With claws turned sideways and a muscular tail winding around its extended leg, this majestic dragon strides haughtily, mouth open in pursuit of a jewel. This dramatic pose does not appear before the Tang dynasty, which immediately preceded the brief Five Dynasties era. Long associated with good things for agriculture, including the water of wells, springs, rivers, and rain, by the Tang dynasty dragons had also come to symbolize the emperor.
Carved in relief from a large block of stone, this splendid creature is architectural in scale. Traces of the original pigments are still visible: gold on the eye, red in the mouth, and blue on the body. In China, the blue dragon is associated with the east, which suggests this slab may have come from the east wall of a tomb.

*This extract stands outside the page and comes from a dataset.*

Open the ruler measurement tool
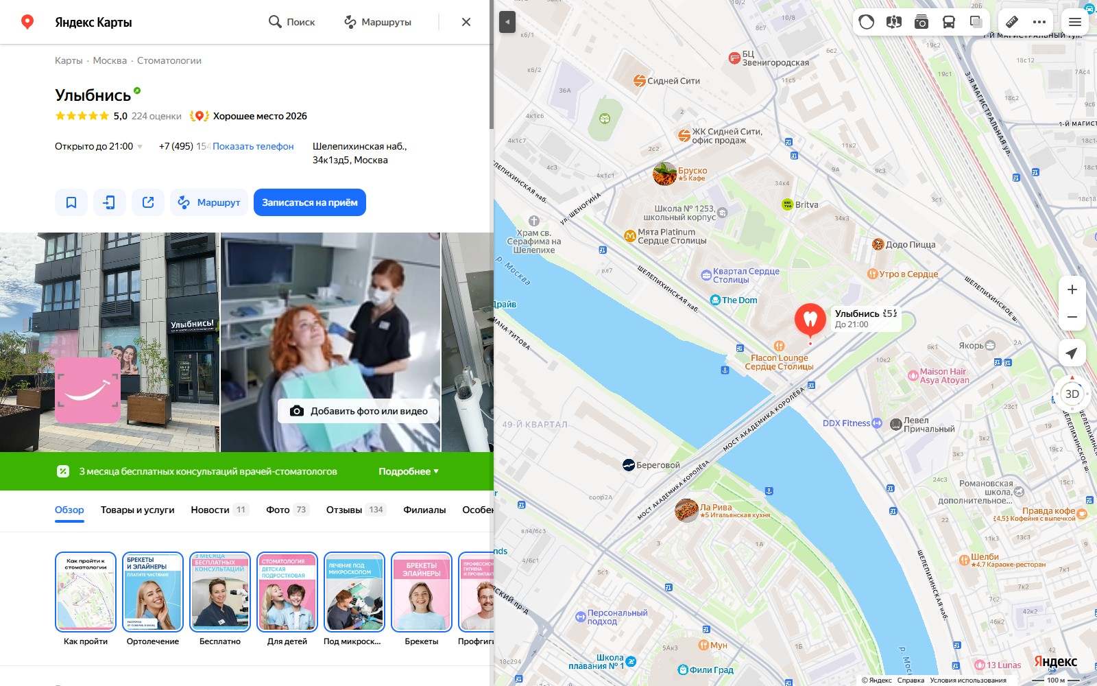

Transverse grooves on the underside of the dragon's upper lip reveal an influence that arrived with Buddhism, specifically, from the depiction of a mythical Indian aquatic animal called a makara. The orblike disk with sinuous projections in front of the dragon is a motif that first appeared in the Five Dynasties period and became practically ubiquitous in later art, especially on ceramics and textiles.
Our Western dragons represent greed. However, the Chinese dragon is different. It represents the vitality of the swamps. . . . That's a lovely kind of dragon, one that yields the bounty of the waters, a great glorious gift.